Itamotinga que não tinha luz elétrica era iluminada pelas fogueiras que jorravam fagulhas
a mercê dos ventos. O arraial era o mais belo do mundo. O céu descia à terra.
A criançada menos favorecida aportava à nossa casa sabendo que todos os anos recebiam pacotinhos de fogos carinhosamente preparados.
Era lindo e emocionante, olhar para as serras que circundavam o lugarejo e ver as pessoas das fazendas vizinhas descendo em fila iluminadas por fifós. Pareciam estrelas cadentes descendo com vestidos novos e camisas estampadas, comprados na única loja do seu Jayme e Dona Zilda. Era um ritual vestir roupas novas de chita e camisas quadriculadas.
Ainda escuto o som das sanfonas e vozes cantando baião, xaxado e forró.
Ainda escuto o som da nossa própria alegria e de todas as pessoas que se visitavam perguntando:
- São João passou por aí?
Meus pais com sorrisos largos respondiam:
- Passou sim. Entrem e venham saborear os pratos à mesa e um cálice de licor de Jenipapo.

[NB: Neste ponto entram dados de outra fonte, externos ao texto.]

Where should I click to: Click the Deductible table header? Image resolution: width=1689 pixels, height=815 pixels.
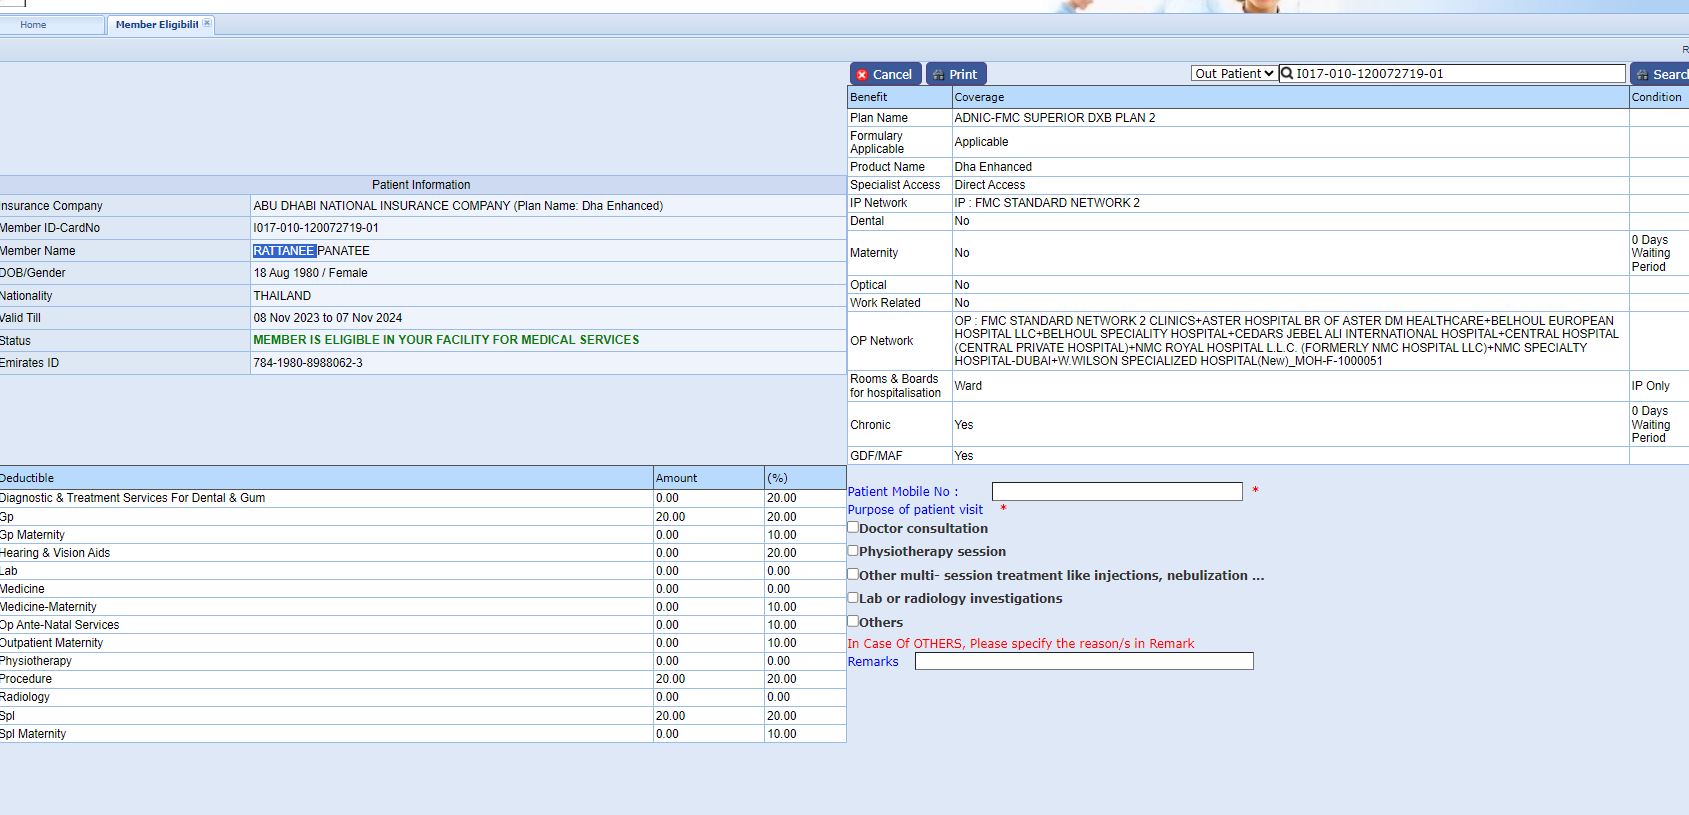(28, 478)
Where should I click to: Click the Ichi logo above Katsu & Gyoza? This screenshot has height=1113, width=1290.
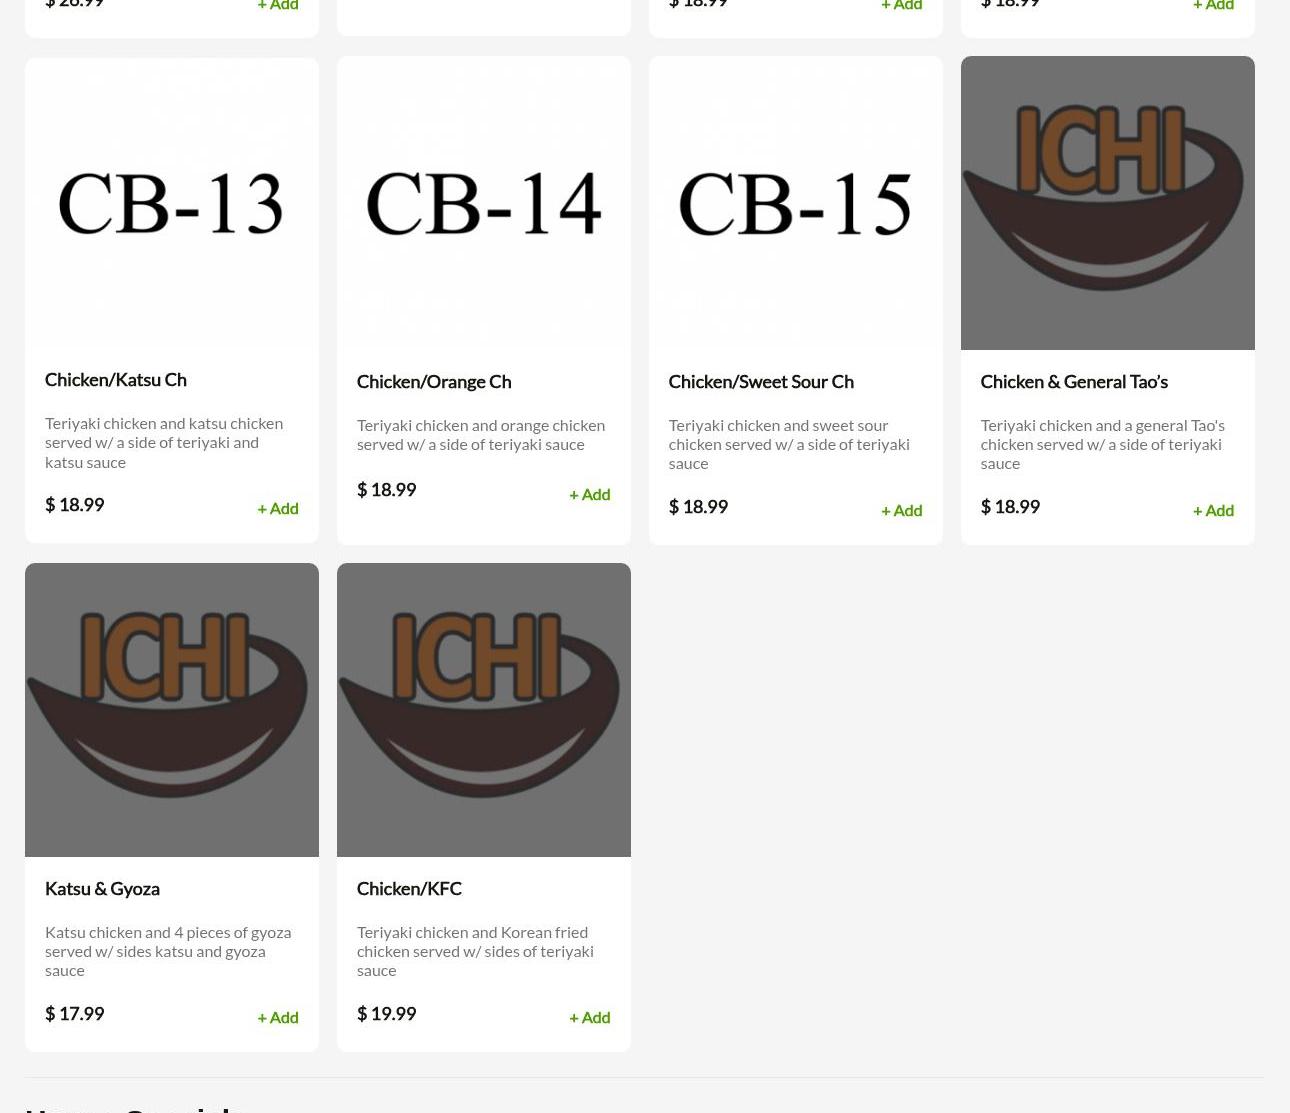coord(172,710)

O mais lindo de tudo isto é que nossa pequena Itamotinga se unia e se irmanava no mesmo DNA da alegria.
A lua branca abria um sorriso largo e dançava sem perder o brilho majestoso, enquanto as estrelas desciam e se misturavam com o chuvisco ardente e flamejante das fogueiras acesas.
Na manhã seguinte, toras de madeiras caídas a chão em meio a cinzas e brasas vivas esquentavam a nossa saudade e a certeza que São João dançou e cantou até o amanhecer.
Rio, 22/06/2020 Jailda Galvão Aires.